Hi if you can maybe add extended range. So that clients may have a better change to connect to the rb.
what range are you talking about?..
2.4ghz b/g but 5ghz would also help
Check out their Embedded Radio cards. I believe that most, if not all, work in MT boards. The 802.11n cards don’t work yet by what I’ve read on this board, but hopefully they will soon.
I think you are asking for a change in the laws of physics.
The tools are already there for extended range. Use higer gain antennas on both ends and better radio cards at both ends.
RouterOS already supports long range connections.
Tom
Im using mikrotik r52h card for my AP at home. The antena is mounted on a pole on the roof. The antenna is about 6meters from the ground. I have to pc’s in the house that is using aries3054 pci cards. The signal strength shown by the network card inside the compuer is low to very low. And the mikrotik rb shows that the signal is between -86 to -91.
The antenna on the roof is a omni 12dbi. There are steel roofplates that may be causing radio inteference.
what’s your point? those Aries cards in your pc’s probably don’t have the power and the appropriate antenna to connect to anything further than 20m away
lol
they are better than canyon.
what is “canyon”?
a company that makes pci wireless card and other wireless stuff. Their stuf is usualy cheap. The aries3054 supports super G and extended range which makes it better than other. I would like to try mikrotik insode my computer.
You see, it doesn’t depend on the wireless card that you use in your windows PC. it will still use indoor drivers which are not supposed to be used for longer range. “extended range” is just a marketing term.
Apart from that:
If you have the antenna mounted on the roof, as you write, ans guessing it’s an omni:
Sitting IN the house directly UNDER the antenna is probably one of the places to get the worst signal anyhow. A omni just doesn’t emit/receive in/from that direction (“down”)…
Yes thats true. Maybe y can add a repeater to that omni. Then put the repeater inside my house.
move that antenna to one corner of home, it is true, that omni antennas are not transmitting below them.

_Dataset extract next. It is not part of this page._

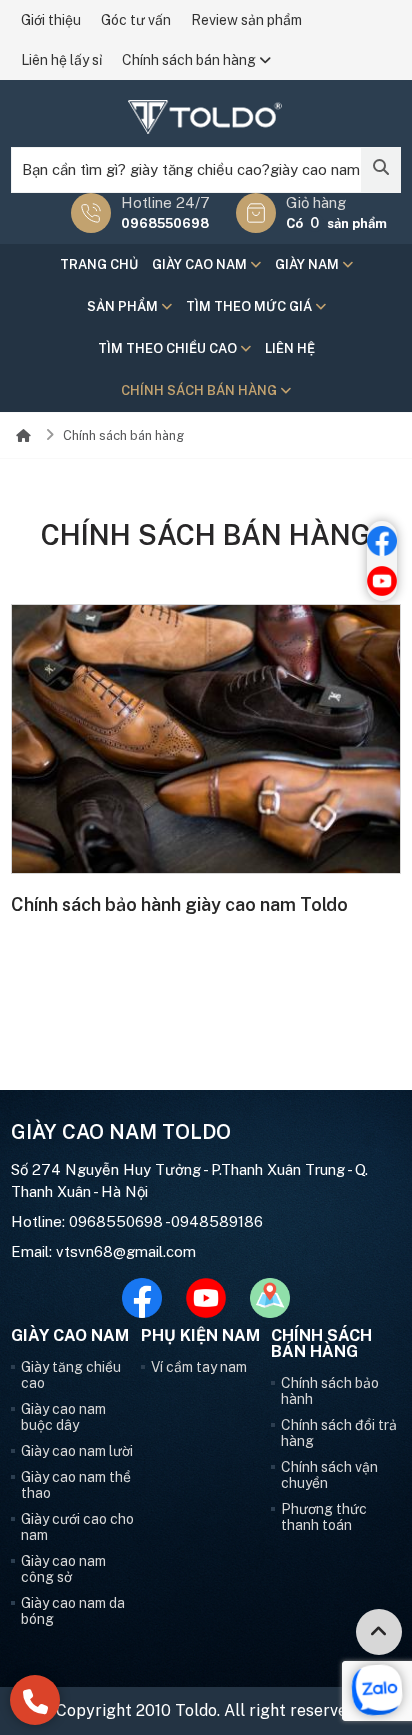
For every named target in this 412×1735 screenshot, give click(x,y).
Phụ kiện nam (200, 1336)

about extender range - using standard 802.11 maximum link length is ~60KM after that ACK value needed is too big to fit into allowed values. Hope this is range enough that can be achieved with RouterOS using standard technologies that everyone should support, after this step you can switch to Nstream and go with links described in wireless section (304KM)
also, i would suggest you to check what exactly that extended range means? Maybe these are just large letters on the box, that actually does not do anything useful.
What I know is extended range is a protocol by atheros providing low throuhput but stronger signal levels due to lot of overhead to keep the connection up or something like that. but. Im not sure thou.
What about implementation Extended Range technology in RouterOS?
read all above
eXtended Range Technology Doubles Wireless Range Traditional Wi-Fi chipset architectures focus on maximizing throughput in order to perform well in benchmarks and typical office environments. Such designs typically don’t perform well at long range or in difficult environments, such as multi-story homes. Atheros’ new chipsets feature a signal processing architecture that dramatically stretches the performance of a WLAN by embedding separate optimized designs for high performance, high signal-to-noise and long range, low signal-to-noise ratio environments. The architecture delivers receive sensitivities of up to –105dBm, over 20 dB better than the 802.11 specification.
http://www.atheros.com/news/AR5004.html
It would be nice to have as a fallback. Wouldn’t really change anything, however, it would allow for transient interference.
edit: actually, it would make 5GHz as reliable as 2.4GHz during less than ideal conditions.